Nathalie Delbard. Par rapport à une thèse purement théorique, comme en histoire de l’art ou en esthétique, une thèse en Arts plastiques
c’est d’abord la recherche d’un artiste, de quelqu’un qui fait, avant tout, et, en ce qui me concerne, de la photographie. Cette pratique artistique est le nœud d’une thèse en Arts plastiques. Mais ce n’est pas du pur nombrilisme, heureusement. Il ne s’agit pas seulement de théoriser son travail. Il s’agit de voir, à partir de son travail, quelle pensée artistique peut se nouer avec l’art contemporain.

Cette pensée théorique, ne peut-elle pas déterminer elle aussi la pratique artistique, afin de mieux la justifier théoriquement ?
Il s’instaure en effet un va-et-vient entre la pratique et la théorie. La réflexion théorique nourrit forcément le travail, c’est une interaction constante. Mais dans mon travail est aussi induite une pensée, en tant que telle. Car s’il est vrai que j’écris des textes en tant que critique dans des revues, et pas en tant qu’artiste, je spécifie (si possible) toujours que suis artiste, car c’est parce que je suis aussi artiste que certaines réflexions voient le jour. Effectivement, il y a donc un va-et-vient, mais je crois qu’une thèse en Arts plastiques, c’est d’abord une pensée artistique et pas seulement théorique, c’est-à-dire une pensée qui se forme de l’intérieur de la pratique, à partir du travail personnel, et qui trouve simultanément écho auprès d’un certain nombre de pratiques contemporaines. On nous demande finalement d’avoir une posture théoricienne mais aussi artistique, y compris dans l’écrit, y compris dans le choix des artistes qui nous tiennent à cœur. Il s’agit bien d’une thèse, avec une véritable hypothèse théorique par rapport à l’art contemporain, mais en tant que chercheur plasticien.

Justement, quelle est la thèse qui a guidé ta recherche ?

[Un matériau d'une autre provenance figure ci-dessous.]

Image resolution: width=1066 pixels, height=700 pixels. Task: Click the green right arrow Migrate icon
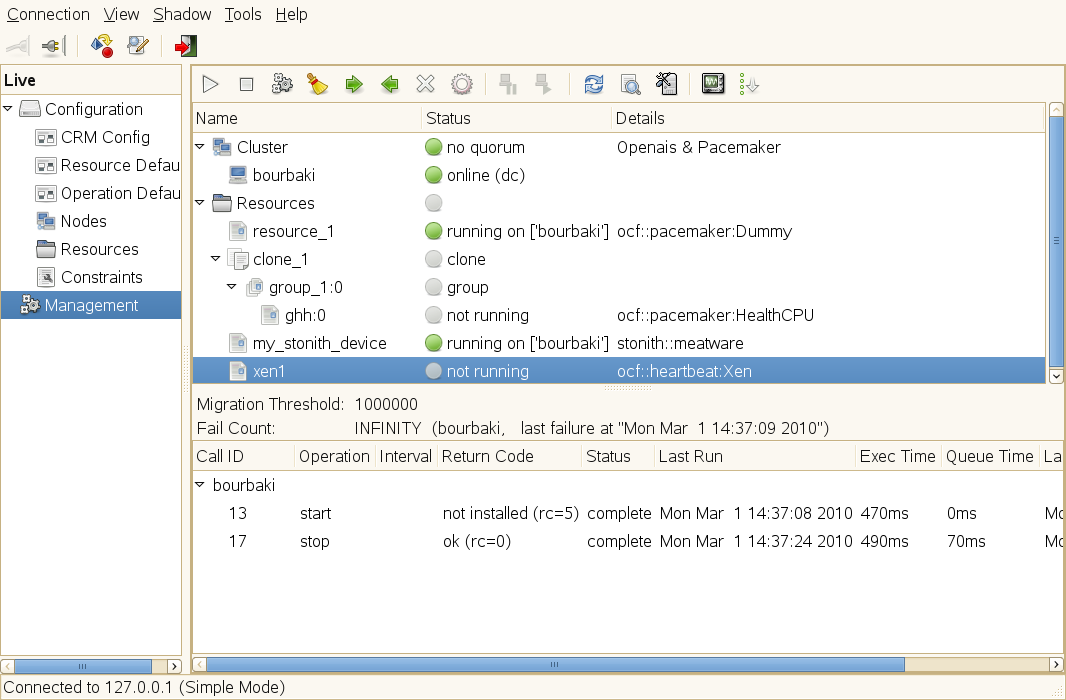pyautogui.click(x=353, y=85)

En gros, c’était de dire qu’il existe une certaine photographie, sans doute en marge, qui n’est pas celle de la représentation, mais celle de la présence. En fait, face au risque d’une image conformiste, y compris dans le champ artistique, il y a à mon sens une véritable nécessité pour les artistes contemporains photographes d’évoluer, de constamment déplacer et recentrer les enjeux, et notamment sur cette notion de « présence ». Certains le font déjà, parfois depuis longtemps, s’inscrivant dans une dynamique que je crois primordiale — et c’est ce que j’ai voulu montrer dans ma thèse —, et dans laquelle, en même temps, j’essaie de participer, à ma toute petite manière.

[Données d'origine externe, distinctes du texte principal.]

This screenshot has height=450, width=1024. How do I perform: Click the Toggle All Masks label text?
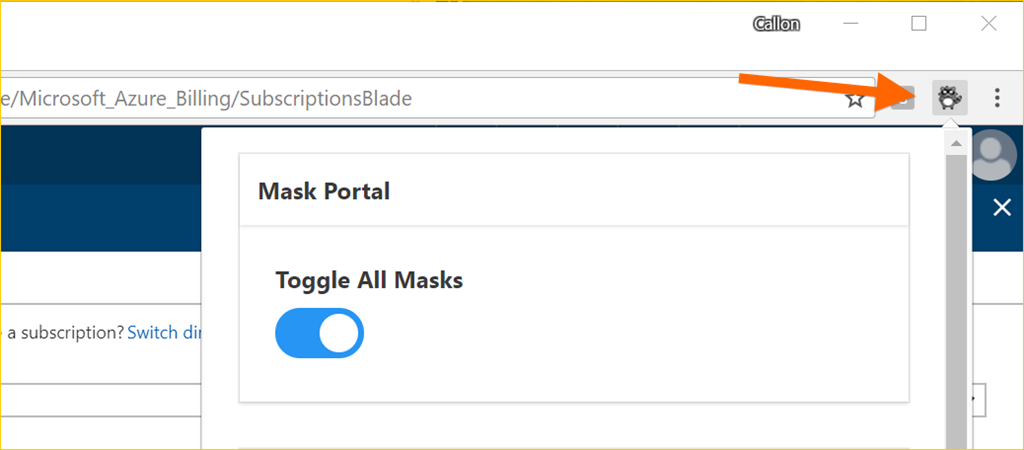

Car on continue encore beaucoup à croire, au niveau du grand public, que la photographie est une sorte de « preuve » du réel, que c’est du « réel », ou son reflet fidèle, comme un miroir. Ces artistes dont je parle essaient au contraire de proposer une alternative, de rendre compte d’une force spécifique de la photographie, de rendre l’image plus incisive, plus active, et de participer à un déblocage des mentalités. Bien sûr, ce type de réflexion vis-à-vis de la photographie ne date pas de maintenant, et ma thèse fait une sorte d’historique de ces démarches diverses depuis le début des années quatre-vingt, correspondant à ce que Philippe Dubois a d’ailleurs désigné par « acte photographique ». Et puis, on peut dire que la photographie est de plus en plus présente à partir des années quatre-vingt-dix, avec une explosion totale, avec un effet de mode aussi, qui n’est pas achevé. De ce point de vue, je veux croire que d’autres modalités d’existence restent encore à inventer pour l’image. Tout va très vite, tout se digère rapidement, et c’est pourquoi il faut tenir une forme de résistance face au modèle de la « représentation ». Pour que ça bouge, pour que les regards bougent.

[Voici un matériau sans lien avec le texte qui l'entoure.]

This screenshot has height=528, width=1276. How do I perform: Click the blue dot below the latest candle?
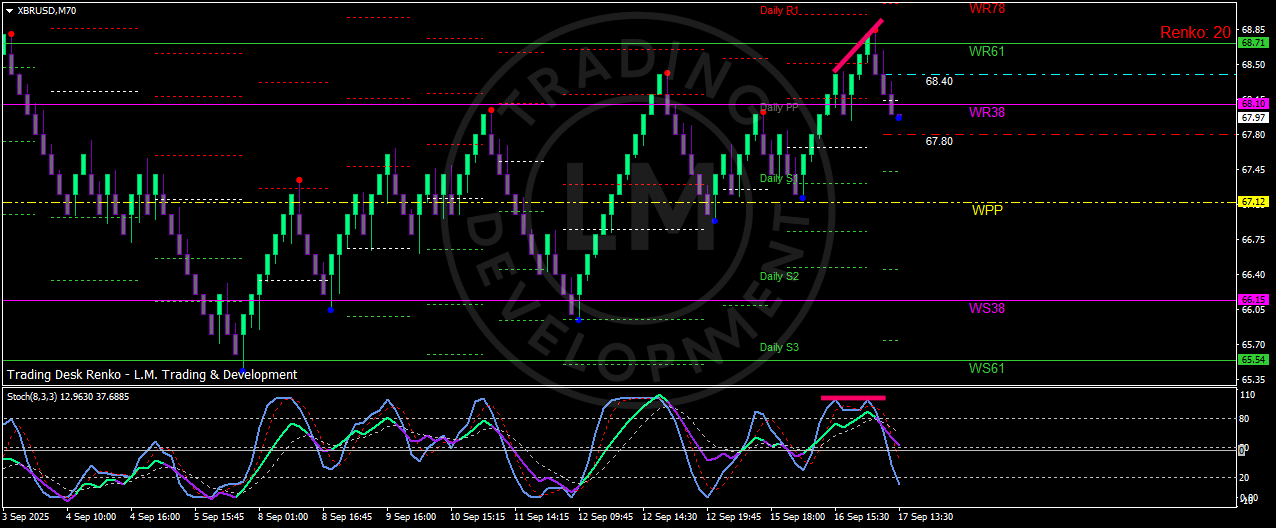click(x=898, y=117)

Pourrais-tu expliquer par quels moyens techniques ou autres cette « présence » est-elle rendue à l’image, face à la « représentation » ?
Je pense qu’il y a plusieurs façons de distinguer la « présence ». Il y a d’abord toute une part qui est liée aux modalités d’exposition, d’accrochage ou d’installation, et j’insiste beaucoup sur cette question dans ma thèse. C’est vraiment une alternative face au modèle de la « fenêtre ». Faire bouger les supports, mettre en pièces le rectangle de la photo est déjà une bonne alternative. En photographie, ce genre de pratique reste malgré tout encore mineur. L’exposition de Hans-Peter Feldmann au Centre national de la photographie, par exemple, était quelque chose de magnifique à cet égard. Il transformait vraiment l’image en un objet à part entière, il variait les supports, donnant un véritable corps à la photographie. Jeff Wall est sans doute l’un des premiers à avoir osé manipuler cet « objet-image », notamment avec ses caissons lumineux, et d’autres ont suivi en variant les interventions et les manipulations. Mais à chaque fois, il s’agit de donner plus de prégnance à l’image.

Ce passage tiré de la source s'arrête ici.